■ PROBLEM TO SOLVE ■
Give back an exact copy of the lines in the records below, from the line that has "Tap the school graduation-cap map pin" through the line that has "Select the Category", and nothing besides.

■ DATA SUPPLIED ■
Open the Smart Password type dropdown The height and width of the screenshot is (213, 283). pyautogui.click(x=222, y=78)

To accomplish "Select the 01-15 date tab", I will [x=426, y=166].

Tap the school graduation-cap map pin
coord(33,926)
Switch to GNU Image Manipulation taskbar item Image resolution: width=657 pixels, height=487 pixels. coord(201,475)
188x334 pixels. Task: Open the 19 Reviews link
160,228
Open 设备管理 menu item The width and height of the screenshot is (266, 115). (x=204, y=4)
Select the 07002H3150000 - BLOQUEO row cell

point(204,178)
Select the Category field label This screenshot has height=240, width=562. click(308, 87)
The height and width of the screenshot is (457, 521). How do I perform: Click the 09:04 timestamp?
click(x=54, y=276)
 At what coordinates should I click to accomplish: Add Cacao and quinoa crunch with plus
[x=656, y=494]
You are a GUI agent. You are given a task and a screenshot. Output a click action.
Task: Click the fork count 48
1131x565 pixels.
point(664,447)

--

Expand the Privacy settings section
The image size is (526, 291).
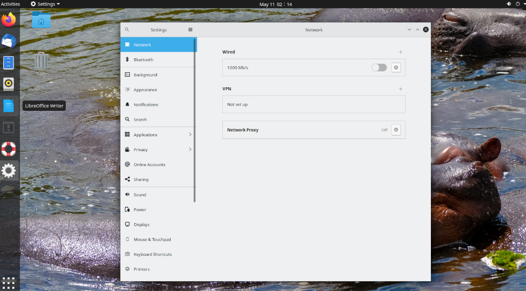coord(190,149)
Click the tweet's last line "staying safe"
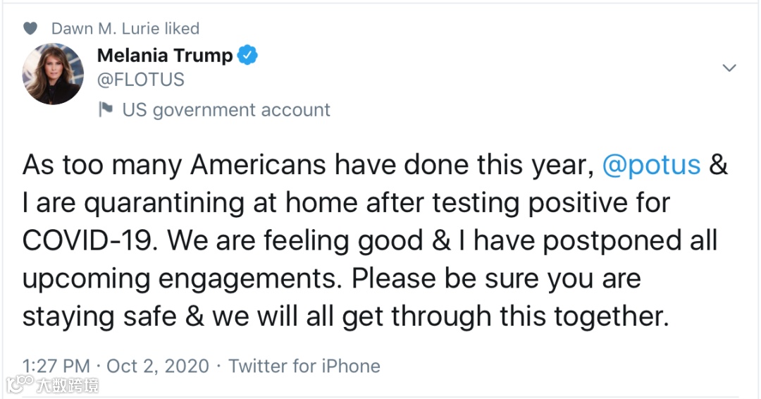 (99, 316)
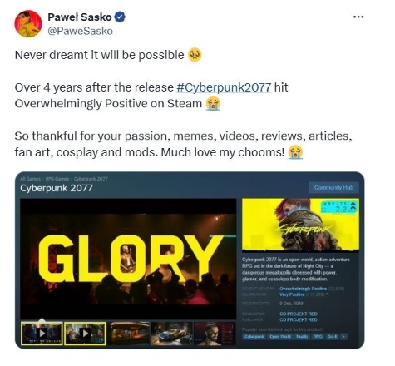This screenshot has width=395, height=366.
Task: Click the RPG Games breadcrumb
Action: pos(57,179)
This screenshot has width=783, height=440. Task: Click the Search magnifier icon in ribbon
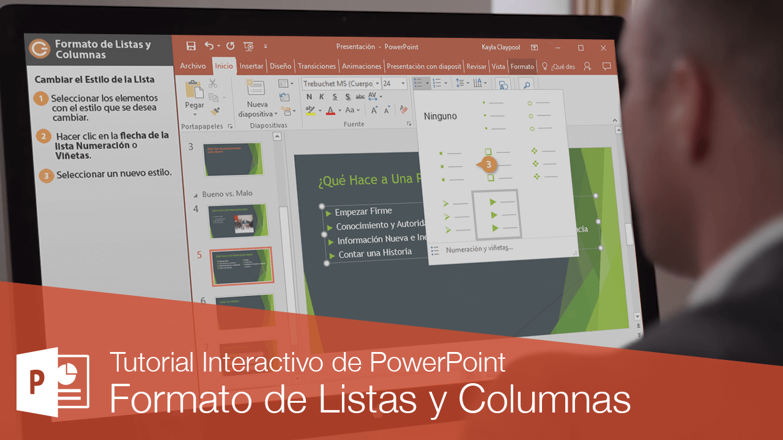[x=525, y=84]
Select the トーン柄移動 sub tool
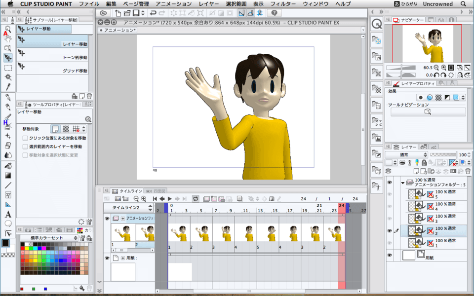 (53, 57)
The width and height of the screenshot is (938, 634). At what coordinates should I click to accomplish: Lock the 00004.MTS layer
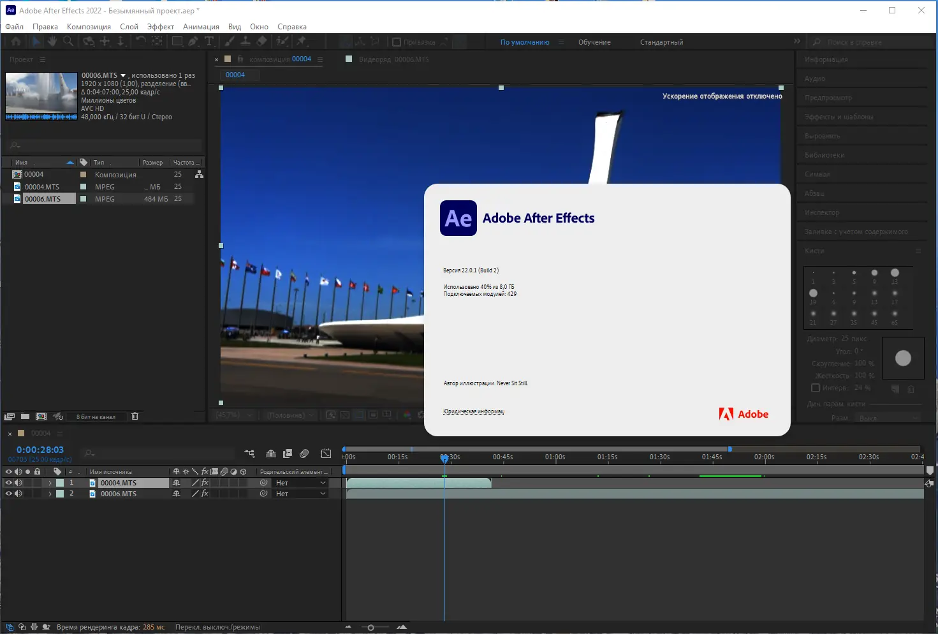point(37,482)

...

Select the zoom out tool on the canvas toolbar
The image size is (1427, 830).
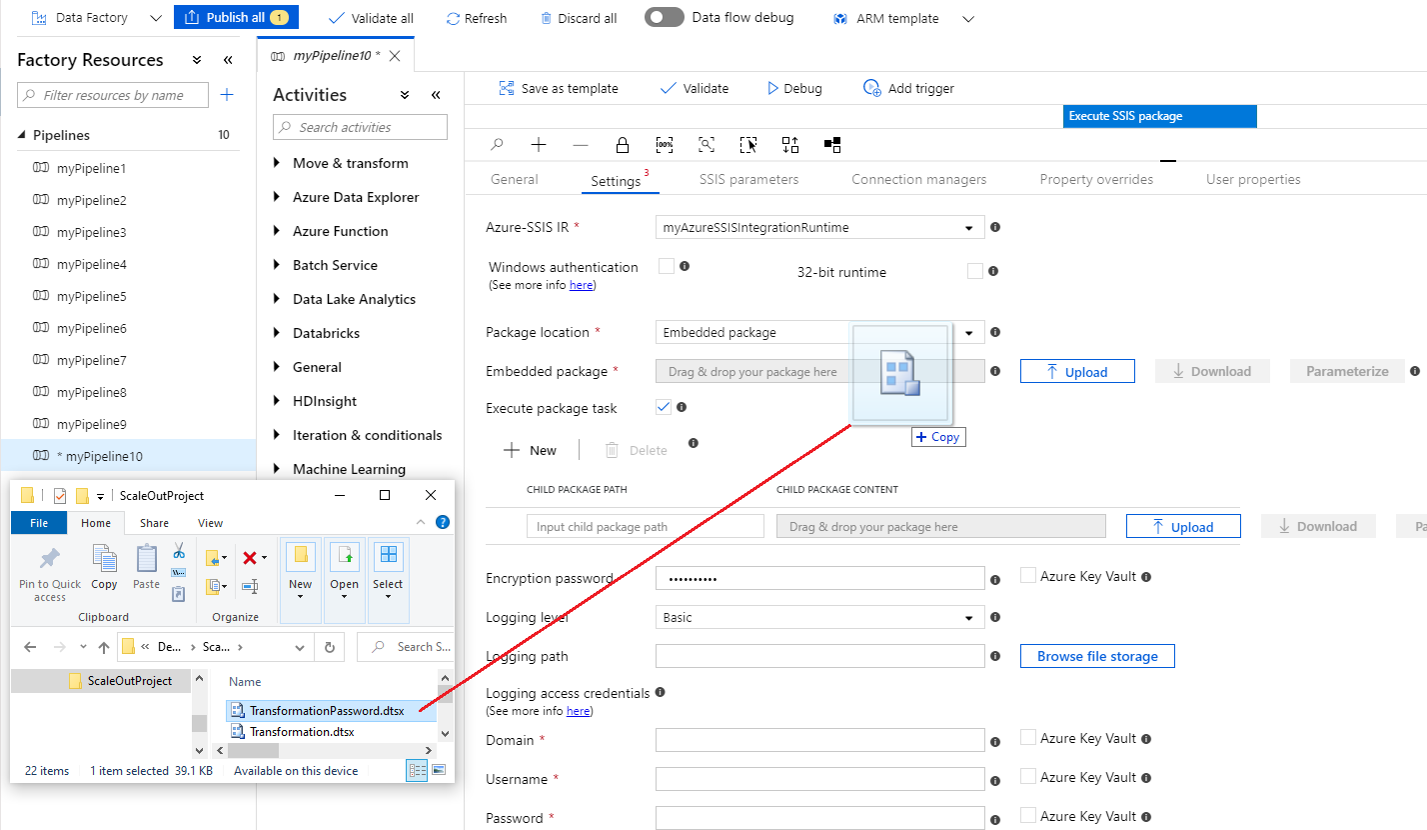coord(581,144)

■ SOLUTION TO THIS EXERCISE ■
Tap the school graduation-cap map pin
coord(33,926)
Switch to GNU Image Manipulation taskbar item Image resolution: width=657 pixels, height=487 pixels. coord(201,475)
188x334 pixels. Task: Open the 19 Reviews link
160,228
Open 设备管理 menu item The width and height of the screenshot is (266, 115). (x=204, y=4)
Select the 07002H3150000 - BLOQUEO row cell

point(204,178)
Select the Category field label This screenshot has height=240, width=562. click(308, 87)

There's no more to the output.